Goldschmid called on "all parties involved to slow the process of passing this legislation, enter into a dialog, recognize the value of the physicians recruited to the UA and find some amicable resolution of the problems at hand."
UA Healthcare board member Steve Lynn said the board's work on the integrated organization has been done "for the greater good of the community" and to make the UA's health sciences organization "one of the best in the nation, if not the world. What this institution is about is teaching, about patient care, about health. That's what we intend UA Healthcare to be."
Lynn called on the entire UA Healthcare Board of Directors to set aside individual concerns and display selflessness, determination and sacrifice.
"There is no time for personal agendas to get in the way of what we are trying to accomplish," Lynn said. "Set aside individual concerns for the greater good of the integration of this institution and the preservation of an institution that not only saves lives but uncovers heroes every day."
Speaking for the College of Medicine's 14 clinical department heads, Dr.

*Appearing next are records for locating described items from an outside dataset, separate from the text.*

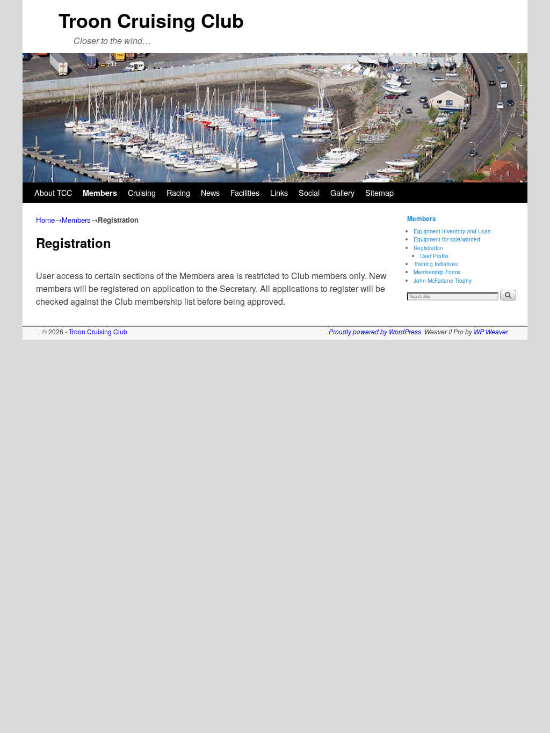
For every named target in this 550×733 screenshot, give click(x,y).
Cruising (142, 192)
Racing (178, 192)
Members (100, 192)
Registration (428, 248)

Steve Barker chairman of the UA Department of Anesthesiology, said the UA faculty-physicians provide nearly all of the physician care at UMC and University Physicians Hospital and various UA Healthcare clinics, as well as educate future doctors and engage in research that advances medical knowledge and brings millions of dollars to Arizona every year.
Barker said when medical faculty leave the UA, they often are recruited to other university-based medical schools that "have a unified academic strategy and vision and are working as one unit. The formation of UA Healthcare is such a unified vision. That's the direction we have been trying to go. We are firmly and unanimously committed to this vision."

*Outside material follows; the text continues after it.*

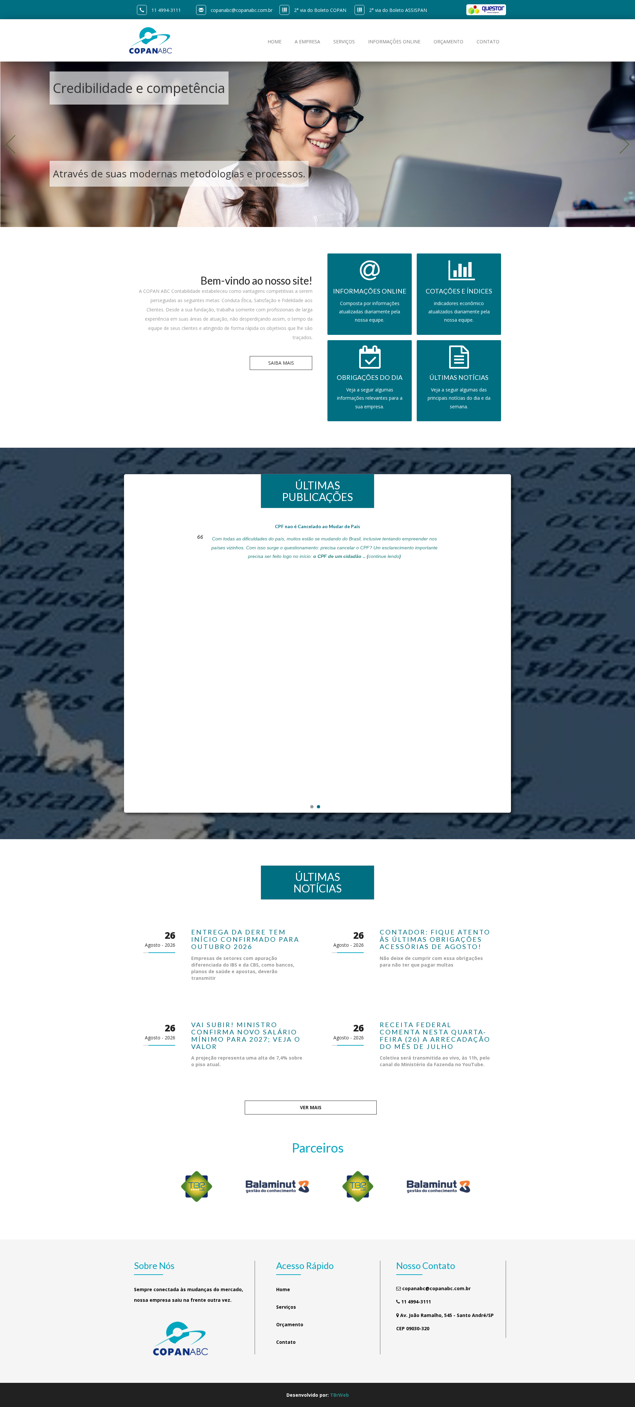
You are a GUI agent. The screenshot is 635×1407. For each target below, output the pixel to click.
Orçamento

Barker added, "Today we are on the verge of success. We simply cannot join the ranks of the nation's top academic health-care institutions unless we successfully integrate these three health-care components into one enterprise, one cohesive unit, with unified leadership and a common mission. We were really on the home stretch of successful integration as of about two weeks ago. We need to move forward, not backward, to complete integration."
Goldschmid said while he hopes no physicians will leave the UA, "I know there are people considering leaving this institution" because of the pending unraveling of UA Healthcare.
Goldschmid said he believes the legislation was being drafted for several weeks before its introduction into the Arizona Senate last week. He said the legislation was "absolutely a surprise," promoted by a small minority from the UA Healthcare board and leadership.